How would you balance this equation??
Ba(NO3)2 + NH2SO3H + H2O ->
Ba(NH2SO3)2 + HNO3
Would you have to make the H2O 0, ultimately removing H2O from the equation (is that even allowed?), or is there another way of balancing it??
To balance this equation, we need to make sure that the number of atoms on both sides of the equation is the same.
Here's the step-by-step process to balance this equation:
1. Start by balancing the atoms that appear in only one compound on each side of the equation. In this case, we see that the only compound with sulfur (S) is NH2SO3H on the left side, so let's start with that.
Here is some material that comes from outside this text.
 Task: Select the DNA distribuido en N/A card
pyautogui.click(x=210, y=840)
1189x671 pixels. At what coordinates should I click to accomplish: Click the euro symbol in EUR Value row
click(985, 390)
Ba(NO3)2 + NH2SO3H + H2O -> Ba(NH2SO3)2 + HNO3
2. Balance the sulfur (S) atoms by placing the coefficient 2 in front of NH2SO3H on the left side:
Ba(NO3)2 + 2NH2SO3H + H2O -> Ba(NH2SO3)2 + HNO3
3. Next, balance the nitrogen (N) atoms. There are two nitrate ions (NO3-) on the left side, so we need two molecules of NH2SO3H on the right side to balance the nitrogen:
Ba(NO3)2 + 2NH2SO3H + H2O -> Ba(NH2SO3)2 + HNO3
4. Now, let's balance the barium (Ba) atoms. There is one barium atom on the left side and two on the right side, so we need a coefficient of 2 in front of Ba(NO3)2:
2Ba(NO3)2 + 2NH2SO3H + H2O -> Ba(NH2SO3)2 + HNO3
5. Finally, balance the hydrogen (H) and oxygen (O) atoms. On the left side, there are 2 hydrogen atoms in the H2O molecule, which means we need a coefficient of 2 in front of HNO3 on the right side:
2Ba(NO3)2 + 2NH2SO3H + H2O -> Ba(NH2SO3)2 + 2HNO3
Now, the equation is balanced with the same number of atoms on both sides. There is no need to remove water (H2O) from the equation because it is a reactant that participates in the reaction.